Courtney Love

Current position
- Title: Director of player development
- Team: Kentucky
- Conference: SEC

Biographical details
- Born: September 28, 1994 (age 31) Youngstown, Ohio, U.S.

Playing career
- 2013–2014: Nebraska
- 2015–2017: Kentucky
- Position: Linebacker

Coaching career (HC unless noted)
- 2018: Kentucky (GA)

Administrative career (AD unless noted)
- 2019–2024: Kentucky (Director of player development)
- 2026–present: Kentucky (Director of player development)

Accomplishments and honors

Awards
- Wuerffel Trophy (2017)

= Courtney Love (American football) =

American football player and coach (born 1994)

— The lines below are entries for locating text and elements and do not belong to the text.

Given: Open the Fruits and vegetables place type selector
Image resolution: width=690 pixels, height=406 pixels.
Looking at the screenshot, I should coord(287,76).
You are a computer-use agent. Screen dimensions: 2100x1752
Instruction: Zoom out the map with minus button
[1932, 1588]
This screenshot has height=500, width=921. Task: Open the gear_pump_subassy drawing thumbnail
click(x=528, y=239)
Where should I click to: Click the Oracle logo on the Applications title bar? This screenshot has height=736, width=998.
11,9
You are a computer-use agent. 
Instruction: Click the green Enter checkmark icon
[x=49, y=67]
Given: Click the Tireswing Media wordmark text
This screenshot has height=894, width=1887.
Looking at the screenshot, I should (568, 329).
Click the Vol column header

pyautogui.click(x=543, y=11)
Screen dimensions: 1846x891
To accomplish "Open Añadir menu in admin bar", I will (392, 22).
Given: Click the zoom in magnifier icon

Courtney Love (born September 28, 1994) is an American football coach and former linebacker who is currently the director of player development for the University of Kentucky's football team. He also played college football at Kentucky, where he was the recipient of the Wuerffel Trophy in 2017.

== Playing career ==
=== Nebraska ===
Love initially committed to play college football at Nebraska, where fellow Cardinal Mooney alumnus Bo Pelini was the head coach. At Nebraska, he compiled 6 tackles in 2014 after redshirting his freshman year in 2013.

After Pelini was fired in 2014, Love announced his intention to transfer to Kentucky, citing wanting to be closer to his grandmother, as well as his connections to members of the coaching staff at Kentucky.

=== Kentucky ===
Love initially applied for a hardship waiver when transferring to Kentucky that would have allowed him to play immediately, but was denied and forced to sit out the 2015 season.

Despite sitting out the 2015 season, Love's impact on the program was not affected, as he was one of the players head coach Mark Stoops selected to attend the SEC Media Days in 2016 despite never playing a snap for the Wildcats at that point. In addition to attending media days, he was one of three players to help show off Kentucky's new uniforms and was seen to be the leader of the Wildcats defense.

Love was named the recipient of the Wuerffel Trophy in 2017, an award given to the college football player "who best combines exemplary community service with athletic and academic achievement." He finished his career at Kentucky with 168 tackles, 2 sacks, 3 fumble recoveries, and 1 forced fumble.

=== College statistics ===

| Year | Team | Class | GP | Tackles |  |  |  |  | Def | Fumbles |  |  |
| Solo | Ast | Total | TFL | Sacks | PD | FR | Yards | FF |
| 2013 | Nebraska | Freshman | Redshirt |  |  |  |  |  |  |  |  |  |  |
| 2014 | Nebraska | Freshman | 4 | 4 | 2 | 6 | 1.0 | 0.0 | 0 | 0 | 0 | 0 |
| 2015 | Kentucky | Sophomore | Sat out due to NCAA transfer rules |  |  |  |  |  |  |  |  |  |  |  |
| 2016 | Kentucky | Junior | 13 | 39 | 37 | 76 | 1.0 | 1.0 | 1 | 1 | 0 | 1 |
| 2017 | Kentucky | Senior | 13 | 34 | 58 | 92 | 3.5 | 1.0 | 3 | 2 | 0 | 0 |
| Career |  |  | 30 | 77 | 97 | 174 | 5.5 | 2.0 | 4 | 3 | 0 | 1 |
Source:

== Coaching career ==
At the conclusion of his playing career, Love was hired as a graduate assistant at Kentucky in 2018. He was promoted to director of player development in 2019.

== Personal life ==
A native of Youngstown, Ohio, Love initially split time between his father and mother before later running away to permanently live with his father Cory, a former Marine who had served during the Gulf War. While playing at Kentucky, he volunteered at Amachi Central Kentucky, a mentoring program that pairs adults with children in Kentucky who have parents that are affected by or incarcerated in prison. Love was paired with Antonio McKinney, a boy whose father was incarcerated and quickly formed a bond with him, spending time with him between practice and classes.